Dikutip dari blog Kaum Hadi dan channel youtub-nya, lockdown adalah
suara dosa. Kalimat ini didasarkan pada hasil ngesti yang merupakan
cara spiritual Kejawen untuk menggapai petunjuk. Secara
mudah, lockdown bisa diartikan mengunci. Dalam hal peristiwa pandemi
corona, akses jalan terbukti banyak yang dikunci dengan diberi
rambu-rambu, penghalang, bahkan di beberapa wilayah ada yang ditutup
rapat menggunakan pagar bambu, pagar seng, dan lain sebagainya.
Secara rasio, tujuannya memang terkesan positif, untuk mencegah/
mengurangi penularan virus.
Untuk meelihat penjelasan ini di Youtube, silahkan buka: Lockdown Itu Suara Dosa
Namun,
bila kita hayati lagi, pada hakekatnya sesungguhnya manusia tidak
berhak mengatur manusia, apalagi sampai menutup jalan dan mengunci
aktifitas manusia. Ini jelas tidak berdasar pada keseimbangan antara
lahir dan batin, dimana hal tersebut justru bisa berdampak kurang
baik secara aspek psikologis maupun aspek materil. Mengunci aktifitas
manusia bisa menjauhkan kebaikan dan keutamaan hidup. Padahal hidup
kita dianjurkan untuk saling mengenal, saling membantu, saling
bersilaturahmi. Dengan adanya lockdown ini, manusia seolah dipaksa
harus di rumah saja, dan bahkan dianjurkan untuk silaturahmi online.
Menurut
Kaum Hadi, adanya lockdown ini jelas membuktikan bahwa banyak sekali
pemimpin yang sudah tidak bisa merantai ke langit untuk menggapai
ilham dari Yang Maha Kuasa. Sebab, dalam pandangan spiritual Jawa,
pemimpin jelas perlu Wahyu Kepemimpinan atau Wahyu Keprabon. Nah,
wahyu ini lah yang dapat menuntun seorang pemimpin dalam memenuhi
tanggung jawab dan tugas hidupnya. Selain itu, pemimpin yang
berdasarkan wahyu juga dapat menciptakan ketentraman lahir dan batin,
karena segala tindak tanduknya, dan aturan hukumnya didasarkan pada
petunjuk dari-Nya. Bukan berdasarkan aturan hukum yang hanya dibuat
secara logika yang mengandung kepentingan-kepentingan bayaran.
Selain
daripada pemimpin (pemerintah), dalam suatu bangsa juga diperlukan
orang yang berada dalam hakekat religius. Dalam hal ini, misalnya
ulama, ulama itu pun semestinya bisa menggapai petunjuk yang tepat
untuk memberikan solusi kepada negerinya yang tengah dilanda berbagai
persoalan. Sebab, dalam paham agama islam pun ada cara-cara untuk
mendapat petunjuk dari Tuhan Yang Maha Esa, misalnya melalui munajat,
melalui sholat istikharoh, dan sebagainya. Namun, hingga detik ini
nampaknya belum ada tokoh ulama yang menyampaikan tentang itu.
Kegelisahan
masyarakat akibat dari pandemic ini sudah sangat terasa. Bahkan momen
Hari Raya Idul Fitri yang dianjurkan oleh berbagai pihak agar
melakukan ibadah di rumah pun, banyak orang yang telah
mengabaikannya. Banyak yang tetap menggelar ibadah bersama-sama di
suatu tempat tanpa sesuai prosedur kesehatan yang berlaku.
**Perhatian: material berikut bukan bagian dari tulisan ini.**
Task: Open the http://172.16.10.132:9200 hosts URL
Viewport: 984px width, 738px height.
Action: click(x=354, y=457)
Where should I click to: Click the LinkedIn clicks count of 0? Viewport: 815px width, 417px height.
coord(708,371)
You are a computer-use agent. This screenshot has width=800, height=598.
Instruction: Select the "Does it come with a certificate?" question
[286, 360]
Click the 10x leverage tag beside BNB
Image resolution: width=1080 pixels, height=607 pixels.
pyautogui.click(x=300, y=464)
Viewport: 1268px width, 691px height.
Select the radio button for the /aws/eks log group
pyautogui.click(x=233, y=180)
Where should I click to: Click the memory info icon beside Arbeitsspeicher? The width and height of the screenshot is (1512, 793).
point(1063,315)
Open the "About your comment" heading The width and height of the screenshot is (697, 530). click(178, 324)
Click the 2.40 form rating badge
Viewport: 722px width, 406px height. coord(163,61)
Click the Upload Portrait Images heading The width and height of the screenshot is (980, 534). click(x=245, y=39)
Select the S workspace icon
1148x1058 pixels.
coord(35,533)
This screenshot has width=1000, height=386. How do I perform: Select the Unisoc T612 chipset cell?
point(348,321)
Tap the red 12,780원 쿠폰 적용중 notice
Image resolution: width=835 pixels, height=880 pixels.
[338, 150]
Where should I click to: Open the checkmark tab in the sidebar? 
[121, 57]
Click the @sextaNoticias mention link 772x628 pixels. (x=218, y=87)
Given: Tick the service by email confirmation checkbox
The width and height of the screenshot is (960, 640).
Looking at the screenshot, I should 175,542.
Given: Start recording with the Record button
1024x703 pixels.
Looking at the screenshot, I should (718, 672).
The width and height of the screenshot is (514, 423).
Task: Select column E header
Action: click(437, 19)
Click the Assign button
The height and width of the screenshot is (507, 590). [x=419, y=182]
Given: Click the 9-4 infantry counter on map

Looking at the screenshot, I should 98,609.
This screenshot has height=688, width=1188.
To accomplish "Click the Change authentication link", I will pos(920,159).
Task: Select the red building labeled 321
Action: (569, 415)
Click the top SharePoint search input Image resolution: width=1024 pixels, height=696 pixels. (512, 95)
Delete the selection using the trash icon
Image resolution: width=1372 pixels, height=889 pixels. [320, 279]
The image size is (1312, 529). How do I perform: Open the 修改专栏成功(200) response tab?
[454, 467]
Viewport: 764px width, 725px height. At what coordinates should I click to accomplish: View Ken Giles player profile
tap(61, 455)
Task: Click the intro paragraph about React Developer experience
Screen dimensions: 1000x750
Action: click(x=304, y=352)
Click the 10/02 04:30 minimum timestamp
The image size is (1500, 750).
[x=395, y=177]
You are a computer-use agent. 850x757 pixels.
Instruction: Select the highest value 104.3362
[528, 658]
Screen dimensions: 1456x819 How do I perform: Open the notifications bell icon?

Mudah-mudahan secara positif kita berharap kedepannya tidak ada
pelonjakan drastis pada pasien positif corona dari kejadian tersebut.
Mari
kita bersama-sama lebih menghayati apa sesungguhnya hikmah dari
peristiwa pandemi ini. Jikalau memang kita masih harus berprihatin,
mari
sama-sama berprihatin dan belajar untuk tidak terlalu banyak gaya
dalam hidup dan kehidupan ini.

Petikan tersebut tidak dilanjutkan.